How about Ronald Reagan, a great hero to some.  Reagan took a home-study Army Extension course in 1937 and it got him a commission in the Army Reserve.  He was activated in 1942, albeit on limited service due to eyesight issues.  He was assigned to the 1st Motion Picture Unit in Culver City, and later worked for the War Loan Drive.  Less than heroic, with no command responsibilities.  No distinguished service, and no relevant experience to be the president.

Nixon?  Anybody remember Nixon?  He was a supply officer in the Pacific and worked at mundane tasks on islands far behind the point of the spear.  Mediocre. 

JFK's wartime experience was actually heroic, there was nothing mediocre about it.  But it was short on command experience.  He captained a PT boat and saw a lot of action.  Ditto, George H.W. Bush, heroic and exceptional.  He piloted a Grumman Avenger and captained a flight crew of three.  He also saw a lot of action, the dangerous kind, and both he and JFK came close to death when they were sunk/shot down, and both lost crew members to death.  Maybe the experiences shaped their "commander in chief" style, and maybe in a good way, but not so you'd want to require men to have done such things.

Gerald Ford could have skated on combat.  He was a lawyer already when the war started.  Rather than wait to be drafted into the rear-echelon officer corps he joined the Navy.  After a couple of years as a training officer he requested sea duty and spent the last two years of the war as a gunnery officer on an aircraft carrier that saw considerable combat service.  Admirable, and almost heroic, but . . . 

Jimmy Carter was a Naval officer, and he actually had command responsibilities as the XO and engineering officer of nuclear submarines.  I think that's pretty heroic even in peace time.  Probably didn't help him as president.  The engineering part might even have held him back.  Engineers like logical solutions that are susceptible to  proof, and those are rarely available to a president.

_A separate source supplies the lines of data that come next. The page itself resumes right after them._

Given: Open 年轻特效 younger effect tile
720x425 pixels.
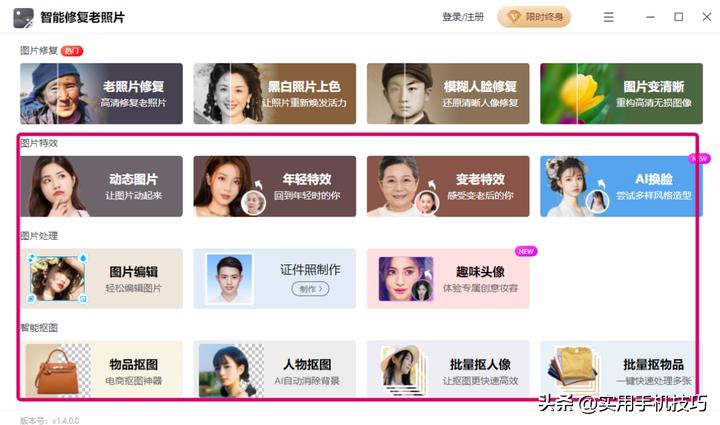Looking at the screenshot, I should [x=275, y=186].
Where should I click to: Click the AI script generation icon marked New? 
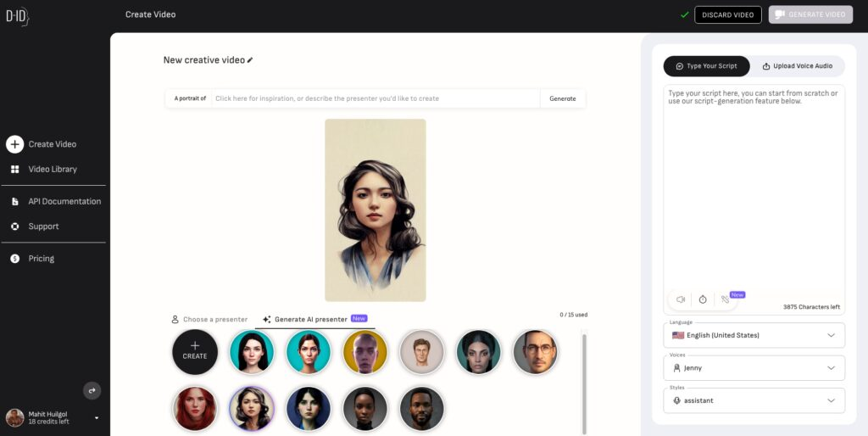point(726,299)
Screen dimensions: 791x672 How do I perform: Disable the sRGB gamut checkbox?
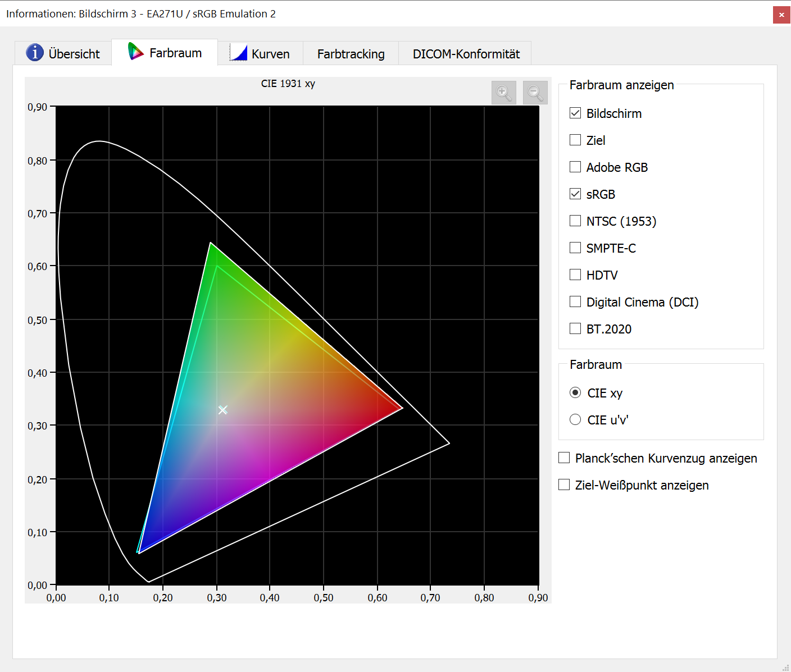tap(575, 194)
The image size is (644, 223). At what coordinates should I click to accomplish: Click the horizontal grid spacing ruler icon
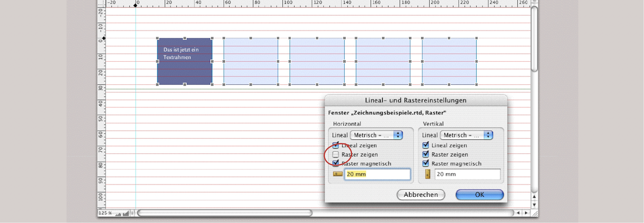tap(337, 174)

Carter and Ford had very creditable service with some command responsibilities in semi-heroic situations.  Neither is anyone's favorite president, let's face it.  

Here's a good one:  would anyone suggest that George Patton would have made a good president?  That would be a stretch, wouldn't it? 

So what would be the point of requiring prior military service for our presidents?  None at all, except as pointed barbs to be aimed at Obama and Clinton.  Both men have done a fine job as president without it.  (I can hear the screaming from here!  Nine to twelve time zones away!  Oh, the agony of giving any credit at all to these fine, if imperfect, men!)  There would be arguments about their successes, but the lie to those arguments would come into sharp focus if the arguments were extended to include FDR and Wilson.  And they would be extended.  All four could be painted with the "progressive" brush, and that's a curse these days among so-called conservatives. 

It would be an almost impossible thing to require anyway.  Wouldn't it require a constitutional amendment?  That's not going to happen.  It's just the right-wing echo chamber getting their snark on.  As distasteful as that is, we should be used to it by now.